● Exercise aim
Nothing but the lines from the one with "Given: Click the Bochum VfL crest" through the end of the listing should be reproduced, each exactly and with pictures omitted.

● Data for review
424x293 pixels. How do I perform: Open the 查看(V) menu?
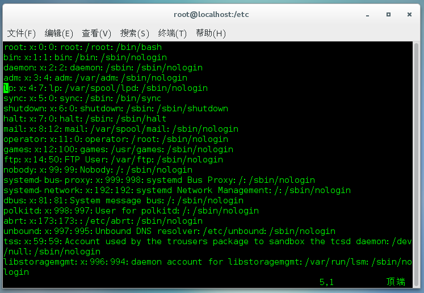coord(96,34)
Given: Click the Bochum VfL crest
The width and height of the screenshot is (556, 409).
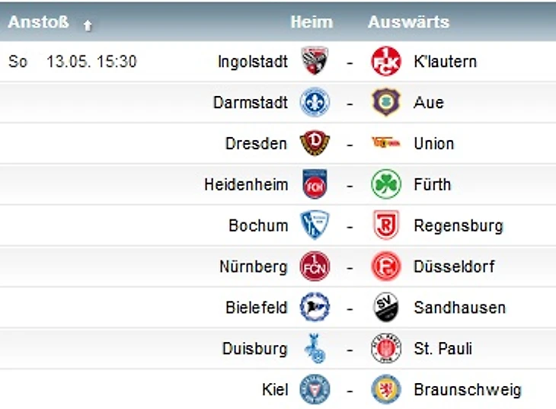Looking at the screenshot, I should click(x=315, y=225).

● The answer
Given: Click the Bochum VfL crest
The width and height of the screenshot is (556, 409).
Looking at the screenshot, I should click(x=315, y=225).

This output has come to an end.